My research interest lies in chemical sensing and the challenges in creating a sensitive, selective, and stable sensor. My initial project investigated the use of gold nanoparticle-decorated graphene for the electrochemical detection of sulfide ions in aqueous media. Single-layer graphene is grown via chemical vapor deposition on copper foil and decorated with gold through galvanic displacement. The gold-decorated graphene is transferred to an inert substrate for electrochemical testing. Characterization is done with Raman spectroscopy, SEM, AFM, and XPS.
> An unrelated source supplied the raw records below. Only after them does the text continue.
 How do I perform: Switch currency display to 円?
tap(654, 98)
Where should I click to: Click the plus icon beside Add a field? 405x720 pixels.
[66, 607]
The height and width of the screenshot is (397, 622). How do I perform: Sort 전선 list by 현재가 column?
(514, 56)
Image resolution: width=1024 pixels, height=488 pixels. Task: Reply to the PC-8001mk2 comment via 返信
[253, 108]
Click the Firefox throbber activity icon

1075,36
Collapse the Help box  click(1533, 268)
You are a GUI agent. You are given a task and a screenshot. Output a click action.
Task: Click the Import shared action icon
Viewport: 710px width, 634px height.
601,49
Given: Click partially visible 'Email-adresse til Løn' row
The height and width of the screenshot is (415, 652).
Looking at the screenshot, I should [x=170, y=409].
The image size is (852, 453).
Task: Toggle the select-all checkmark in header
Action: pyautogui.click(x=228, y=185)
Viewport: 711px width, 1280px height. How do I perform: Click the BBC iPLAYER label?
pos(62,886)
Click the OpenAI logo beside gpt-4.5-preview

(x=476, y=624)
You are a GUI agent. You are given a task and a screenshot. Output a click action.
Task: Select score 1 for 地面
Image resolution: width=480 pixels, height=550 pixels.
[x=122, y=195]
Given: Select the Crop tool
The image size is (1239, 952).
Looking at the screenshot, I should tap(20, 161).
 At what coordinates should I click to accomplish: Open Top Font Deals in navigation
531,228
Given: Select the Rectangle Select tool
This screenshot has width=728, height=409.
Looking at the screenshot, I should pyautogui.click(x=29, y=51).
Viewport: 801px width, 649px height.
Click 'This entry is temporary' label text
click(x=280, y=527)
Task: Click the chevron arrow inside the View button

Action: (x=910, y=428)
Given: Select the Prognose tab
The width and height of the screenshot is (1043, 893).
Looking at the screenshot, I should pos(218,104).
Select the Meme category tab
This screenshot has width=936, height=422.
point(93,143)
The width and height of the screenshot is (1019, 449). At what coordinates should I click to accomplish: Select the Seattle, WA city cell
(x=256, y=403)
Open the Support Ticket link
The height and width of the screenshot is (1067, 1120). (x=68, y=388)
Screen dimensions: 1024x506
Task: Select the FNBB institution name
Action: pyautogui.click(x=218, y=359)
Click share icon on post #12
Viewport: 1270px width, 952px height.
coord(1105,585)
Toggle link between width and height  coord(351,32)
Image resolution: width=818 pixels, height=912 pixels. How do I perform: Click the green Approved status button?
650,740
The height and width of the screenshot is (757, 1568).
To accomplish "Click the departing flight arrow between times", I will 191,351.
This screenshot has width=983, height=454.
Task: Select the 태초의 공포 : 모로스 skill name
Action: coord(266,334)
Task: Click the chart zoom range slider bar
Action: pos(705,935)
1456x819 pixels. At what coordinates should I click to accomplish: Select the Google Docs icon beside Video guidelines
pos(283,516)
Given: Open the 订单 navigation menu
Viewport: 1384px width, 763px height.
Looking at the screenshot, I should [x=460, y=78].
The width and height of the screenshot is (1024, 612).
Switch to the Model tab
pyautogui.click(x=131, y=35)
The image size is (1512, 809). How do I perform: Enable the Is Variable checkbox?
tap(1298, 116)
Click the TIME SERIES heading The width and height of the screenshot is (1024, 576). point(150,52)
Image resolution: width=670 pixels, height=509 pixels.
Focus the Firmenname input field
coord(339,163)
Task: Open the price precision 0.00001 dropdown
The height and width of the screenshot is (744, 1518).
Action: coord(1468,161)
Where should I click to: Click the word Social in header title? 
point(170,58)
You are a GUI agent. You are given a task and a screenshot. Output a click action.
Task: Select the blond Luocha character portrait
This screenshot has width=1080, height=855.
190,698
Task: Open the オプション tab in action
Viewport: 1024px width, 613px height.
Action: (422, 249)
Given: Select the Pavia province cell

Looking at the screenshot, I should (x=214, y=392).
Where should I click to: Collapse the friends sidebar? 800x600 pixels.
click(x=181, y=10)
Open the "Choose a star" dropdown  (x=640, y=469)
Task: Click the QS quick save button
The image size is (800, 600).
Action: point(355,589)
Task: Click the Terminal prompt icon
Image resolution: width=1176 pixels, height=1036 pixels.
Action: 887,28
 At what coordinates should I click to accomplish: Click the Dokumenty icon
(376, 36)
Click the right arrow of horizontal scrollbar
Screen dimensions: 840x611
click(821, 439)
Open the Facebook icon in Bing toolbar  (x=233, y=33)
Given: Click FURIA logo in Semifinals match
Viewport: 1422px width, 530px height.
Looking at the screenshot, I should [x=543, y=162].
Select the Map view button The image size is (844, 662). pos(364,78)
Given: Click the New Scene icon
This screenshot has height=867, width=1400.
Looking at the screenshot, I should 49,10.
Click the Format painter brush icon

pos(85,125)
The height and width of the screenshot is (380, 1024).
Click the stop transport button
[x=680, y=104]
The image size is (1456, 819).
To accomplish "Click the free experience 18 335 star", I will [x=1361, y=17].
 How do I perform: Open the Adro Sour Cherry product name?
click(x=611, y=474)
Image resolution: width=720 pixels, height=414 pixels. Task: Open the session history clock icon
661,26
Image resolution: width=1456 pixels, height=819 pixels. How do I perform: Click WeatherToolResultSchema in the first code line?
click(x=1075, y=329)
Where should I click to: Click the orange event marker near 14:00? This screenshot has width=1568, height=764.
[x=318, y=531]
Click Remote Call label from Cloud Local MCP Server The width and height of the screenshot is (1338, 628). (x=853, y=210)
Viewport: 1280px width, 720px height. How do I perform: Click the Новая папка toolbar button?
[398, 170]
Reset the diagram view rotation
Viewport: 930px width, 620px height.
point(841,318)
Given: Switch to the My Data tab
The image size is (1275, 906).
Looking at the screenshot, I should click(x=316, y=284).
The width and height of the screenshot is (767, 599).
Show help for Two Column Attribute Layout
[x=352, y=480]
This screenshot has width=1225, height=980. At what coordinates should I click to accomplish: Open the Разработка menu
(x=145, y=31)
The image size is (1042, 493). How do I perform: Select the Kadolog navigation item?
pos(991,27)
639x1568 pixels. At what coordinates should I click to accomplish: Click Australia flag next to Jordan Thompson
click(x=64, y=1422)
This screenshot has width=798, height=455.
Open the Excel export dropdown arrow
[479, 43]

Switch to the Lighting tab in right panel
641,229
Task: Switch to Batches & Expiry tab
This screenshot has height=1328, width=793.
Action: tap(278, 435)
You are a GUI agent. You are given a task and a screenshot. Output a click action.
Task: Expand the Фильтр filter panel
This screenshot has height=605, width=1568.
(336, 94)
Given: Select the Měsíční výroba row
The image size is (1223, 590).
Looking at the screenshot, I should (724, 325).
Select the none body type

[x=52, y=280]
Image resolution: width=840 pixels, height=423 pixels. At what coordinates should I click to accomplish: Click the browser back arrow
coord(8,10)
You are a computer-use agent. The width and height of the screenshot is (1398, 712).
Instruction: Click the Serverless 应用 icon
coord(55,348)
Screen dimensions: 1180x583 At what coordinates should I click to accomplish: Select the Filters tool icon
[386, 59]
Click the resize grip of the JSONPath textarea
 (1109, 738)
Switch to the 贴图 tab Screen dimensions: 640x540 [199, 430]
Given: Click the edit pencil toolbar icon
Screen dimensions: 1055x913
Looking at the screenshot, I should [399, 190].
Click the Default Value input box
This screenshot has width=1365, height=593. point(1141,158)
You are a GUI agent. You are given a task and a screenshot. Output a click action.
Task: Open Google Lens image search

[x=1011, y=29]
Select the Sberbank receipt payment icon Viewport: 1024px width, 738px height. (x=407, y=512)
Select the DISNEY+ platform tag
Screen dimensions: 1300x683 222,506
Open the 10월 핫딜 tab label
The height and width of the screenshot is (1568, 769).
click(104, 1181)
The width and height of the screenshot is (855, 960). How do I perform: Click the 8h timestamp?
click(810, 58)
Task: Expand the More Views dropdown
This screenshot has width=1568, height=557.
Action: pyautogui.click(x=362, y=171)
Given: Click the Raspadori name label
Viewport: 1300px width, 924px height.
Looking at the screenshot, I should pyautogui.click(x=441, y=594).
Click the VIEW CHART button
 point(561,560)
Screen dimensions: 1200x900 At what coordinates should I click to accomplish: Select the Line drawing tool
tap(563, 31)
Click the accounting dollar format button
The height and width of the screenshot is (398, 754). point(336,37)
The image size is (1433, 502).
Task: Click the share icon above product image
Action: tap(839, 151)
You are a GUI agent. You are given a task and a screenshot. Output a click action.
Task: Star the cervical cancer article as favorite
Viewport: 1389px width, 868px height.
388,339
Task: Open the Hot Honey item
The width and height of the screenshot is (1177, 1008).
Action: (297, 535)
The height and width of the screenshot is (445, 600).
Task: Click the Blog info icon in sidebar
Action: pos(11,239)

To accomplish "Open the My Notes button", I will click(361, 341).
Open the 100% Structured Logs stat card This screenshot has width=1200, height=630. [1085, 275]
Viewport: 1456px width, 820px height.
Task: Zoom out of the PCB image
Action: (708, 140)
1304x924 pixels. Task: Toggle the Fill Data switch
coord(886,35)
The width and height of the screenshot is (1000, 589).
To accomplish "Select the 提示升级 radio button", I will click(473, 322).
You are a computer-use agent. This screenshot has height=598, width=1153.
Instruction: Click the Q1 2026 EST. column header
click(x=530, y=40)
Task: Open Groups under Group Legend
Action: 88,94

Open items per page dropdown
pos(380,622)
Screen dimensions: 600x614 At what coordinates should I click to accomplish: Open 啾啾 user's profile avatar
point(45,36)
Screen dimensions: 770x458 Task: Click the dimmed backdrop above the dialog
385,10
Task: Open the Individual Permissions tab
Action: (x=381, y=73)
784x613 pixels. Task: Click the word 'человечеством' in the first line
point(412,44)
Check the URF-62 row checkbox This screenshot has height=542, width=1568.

My current focus is on the development of low power microheater-based combustible gas sensing. Using novel catalyst materials like Pt nanoparticle-functionalized graphene aerogels and Pt nanoparticle-functionalized boron-nitride aerogels, we have shown good performance for hydrogen gas detection. A doped polysilicon microheater is encapsulated in a silicon nitride membrane and can reach 350 C with a power of only 10 mW. Catalyst material is then deposited from solution. When the combustible gas contacts the heated catalyst, exothermic reaction releases heat, which increase the temperature of the micro heater and changes the resistance.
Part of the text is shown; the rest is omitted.